ブルガリア戦同様、勢いを持って幸先いいスタートを切りたい日本でしたが、そうはさせてもらえませんでした。ボスニア・ヘルツェゴビナはデンマーク戦の前半のようにブロックを敷いて様子を見るのではなく、最終ラインを高く保ち、後方からのビルドアップを許さないようプレッシャーをかけてきました。

こうなると思うようにパスを回せず、またテンポを上げるのに時間がかかりました。ただ、少しずつ厳しい局面でもシュートまで持っていけるようになります。

前半12分、こぼれ球を宇佐美貴史がシュート。15分には岡崎慎司、宇佐美、長谷部誠と繋がり、長谷部が鋭い縦パスを入れると、エリア内で清武弘嗣がターンして右足を振り抜きました。いずれもイブラヒム・シェヒッチにセーブされ、後者はクロスバーをかすっていきました。

徐々に流れを引き戻してきた28分、先制点が生まれます。 森重真人が宇佐美にボールを出し、宇佐美はドリブルをスタート。そのままペナルティエリアに進入してラストパスを送ります。それを清武が押し込んでゴールを奪いました。ゴール前には岡崎、そして浅野拓磨も詰めていました。

喜んだのもつかの間、29分にマリオ・ブランチッチのクロスにアルミン・ホジッチが頭で合わせます。西川周作が防ぐも、こぼれたボールをミラン・ジュリッチに決められてしまいました。再開直後、ロングボールで最終ラインが押し下げられ、中盤にスペースができたところで、ブランチッチに絶妙なボールを上げさせてしまいました。

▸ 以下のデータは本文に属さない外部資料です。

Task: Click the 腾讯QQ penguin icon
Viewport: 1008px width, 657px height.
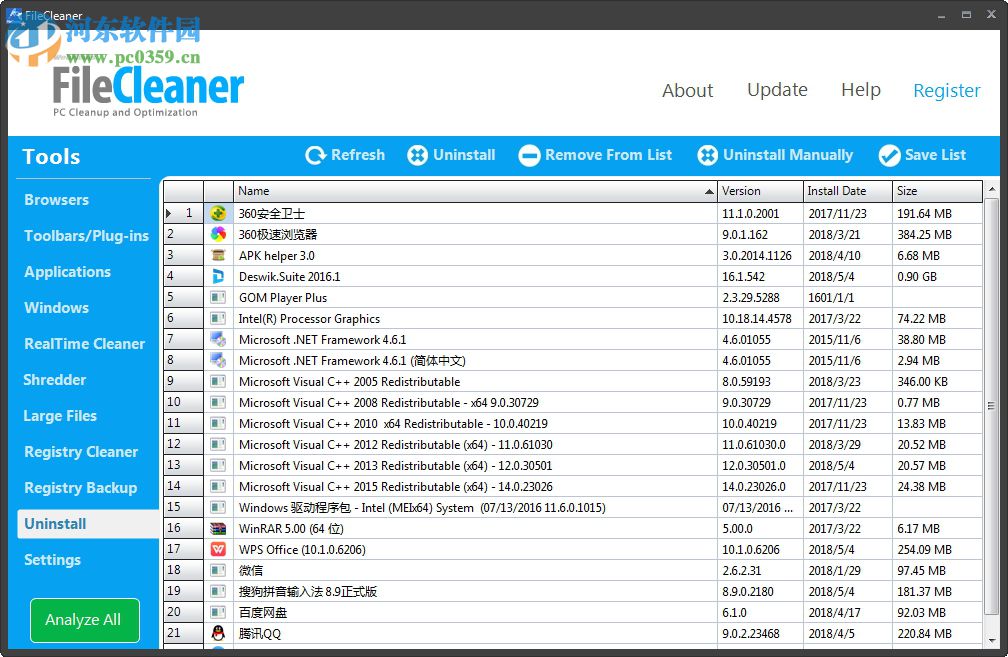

ハーフタイム明け、ヴァイッド・ハリルホジッチ監督は柏木陽介に代えて、守備力の高い遠藤航を送り込みます。これによって、長谷部が主に後方からのボールの供給役を担い、遠藤が積極的な守備でチームに貢献することになりました。

攻撃面では最終ラインからも相手の裏を狙い、スピードのある浅野を生かそうとしました。ところが肝心の縦へのボールがうまく入らず、攻撃の形が思うようにつくれません。

すると後半21分、代わって入ったばかりのミロスラフ・ステバノビッチのスルーパスを、ダイアゴナルに走ってきたジュリッチが決め、ボスニア・ヘルツェゴビナに逆転されます。ステバノビッチのそばには遠藤がいましたが、遠藤は強くアプローチに行かず、横方向へのパスコースを消す選択をして、結果的にアシストを許してしまいました。

リスタートから2失点を喫した日本は、前線に小林祐希、金崎夢生、小林悠を送り込みます。しかし相手は30分すぎからペースを落とし、殊勲のジュリッチも下げてディフェンスを固めてきました。

中央を締められると手詰まりになってしまい、日本は守備網を崩すことができません。単調なクロスばかりではなかったとはいえ、2年前のギリシャ戦を思い出すような展開になってしまいました。

そんな中で悔やまれたのは48分のシーン。左サイドバックに入った槙野智章、金崎、遠藤、清武と繋がり、右サイドから背後を突いた浅野に渡った場面です。ここで浅野はシュートではなく、小林悠へのパスを選択します。シェヒッチが先に体を倒していたので、冷静に狙えば同点に追い付ける絶好のチャンスだったものの、浅野のパスはトニ・シュニッチにカットされました。

結局、得点シーン以外ではほとんどゴール前での迫力を欠いた日本が1対2で敗れてしまいました。香川真司、本田圭佑が欠場した中で結果を残してほしかった決勝でしたが、残念な幕切れとなりました。